What you have to do – The expected output is the data below, character for character, without its pictures.

(Dataset entries)
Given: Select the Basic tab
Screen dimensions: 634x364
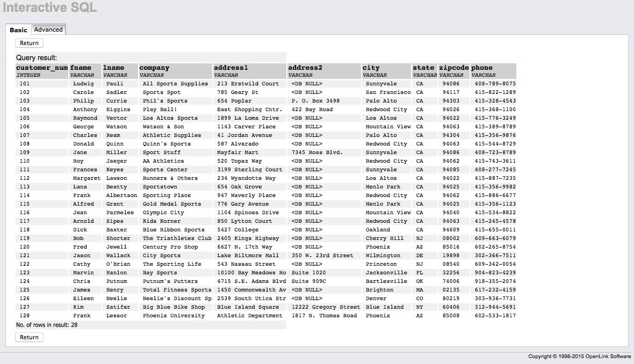Looking at the screenshot, I should [18, 30].
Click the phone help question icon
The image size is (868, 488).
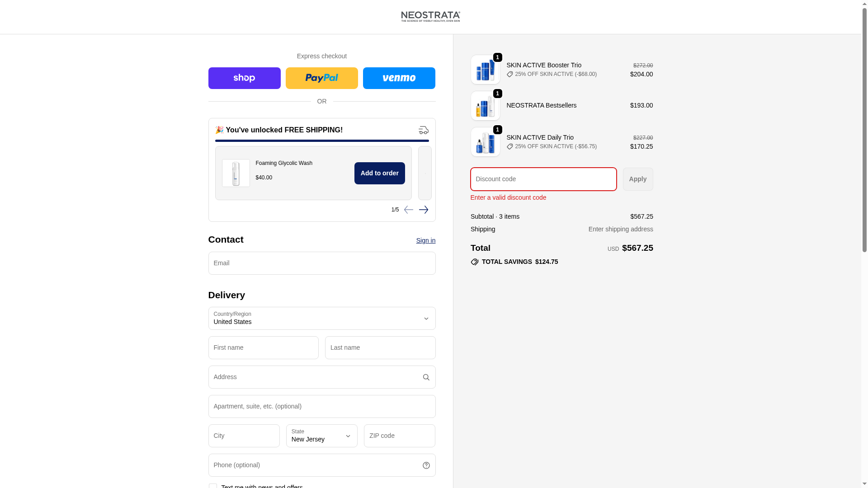(x=426, y=465)
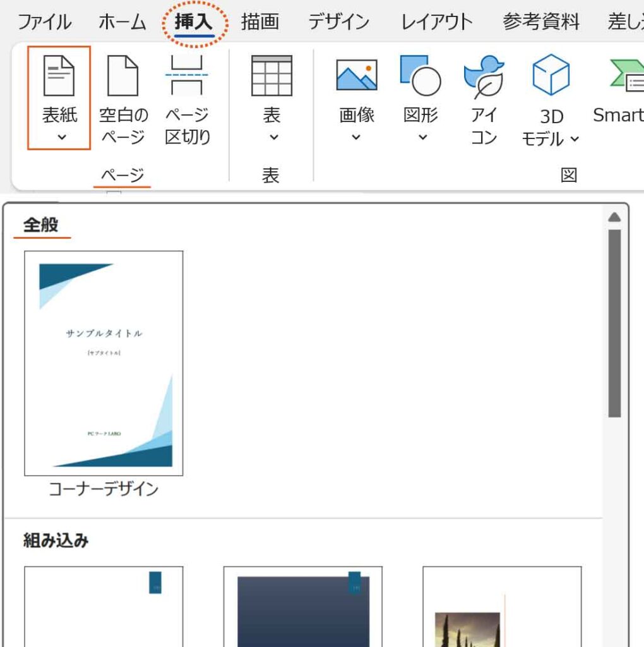Click the 表紙 cover page icon
Screen dimensions: 644x647
(59, 76)
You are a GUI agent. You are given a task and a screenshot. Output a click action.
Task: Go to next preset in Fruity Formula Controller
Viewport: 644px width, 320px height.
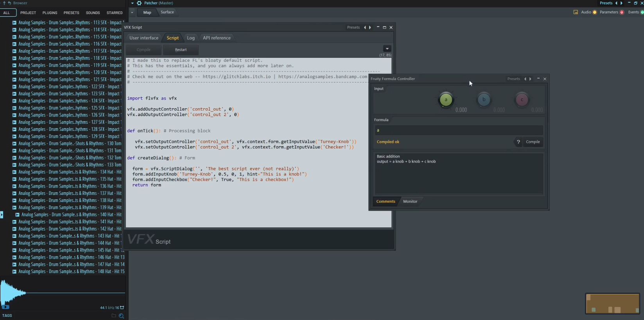pyautogui.click(x=531, y=79)
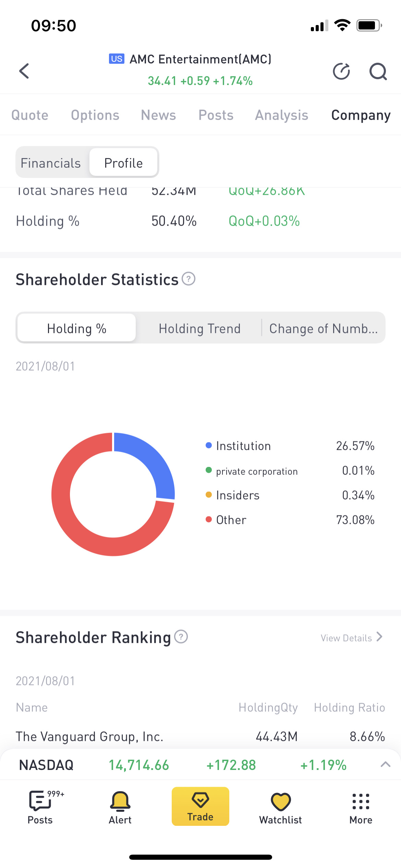Viewport: 401px width, 868px height.
Task: Select the Holding Trend segment
Action: point(199,328)
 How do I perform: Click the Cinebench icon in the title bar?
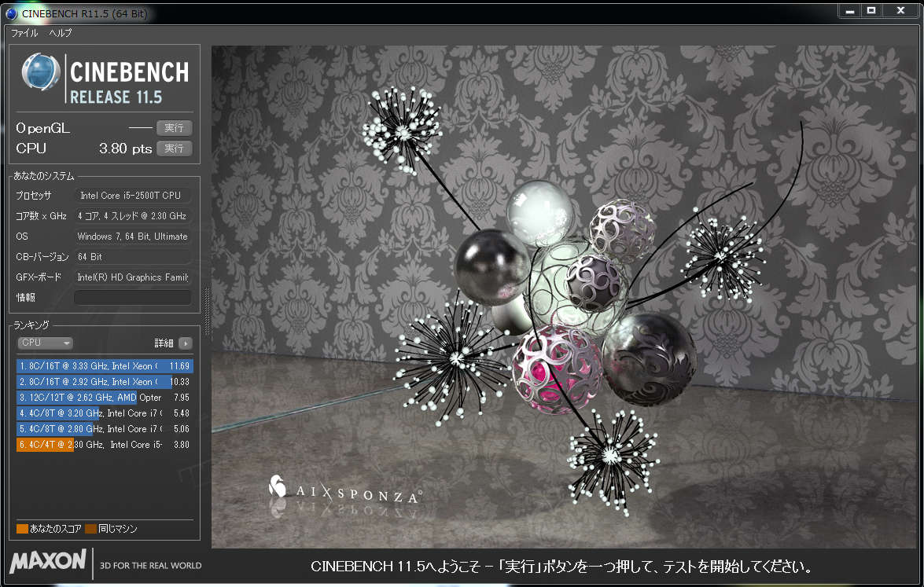[9, 12]
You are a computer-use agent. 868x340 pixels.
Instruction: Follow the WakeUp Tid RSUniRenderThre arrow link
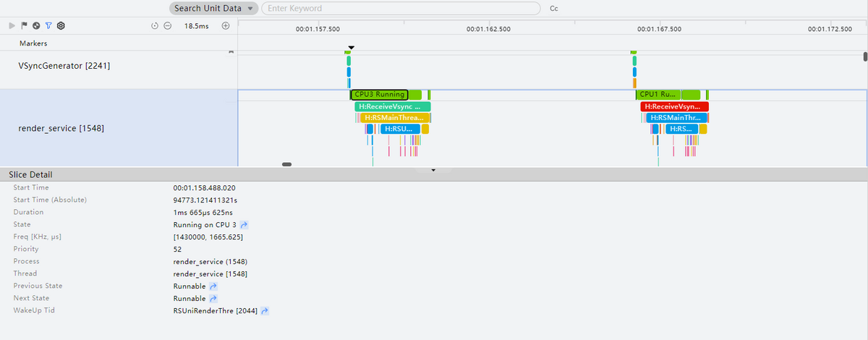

Exercise response –
Given: Select the Basic tab
Screen dimensions: 634x364
Looking at the screenshot, I should [18, 30].
Click the phone help question icon
The image size is (868, 488).
(x=426, y=465)
Click the 表紙 cover page icon
Screen dimensions: 644x647
(59, 76)
You are a GUI agent. You are given a task and a screenshot. Output a click action.
Task: Go to next preset in Fruity Formula Controller
Viewport: 644px width, 320px height.
pyautogui.click(x=531, y=79)
Viewport: 401px width, 868px height.
Task: Select the Holding Trend segment
Action: point(199,328)
 How do I perform: Click the Cinebench icon in the title bar?
[9, 12]
You are a computer-use agent. 868x340 pixels.
Instruction: Follow the WakeUp Tid RSUniRenderThre arrow link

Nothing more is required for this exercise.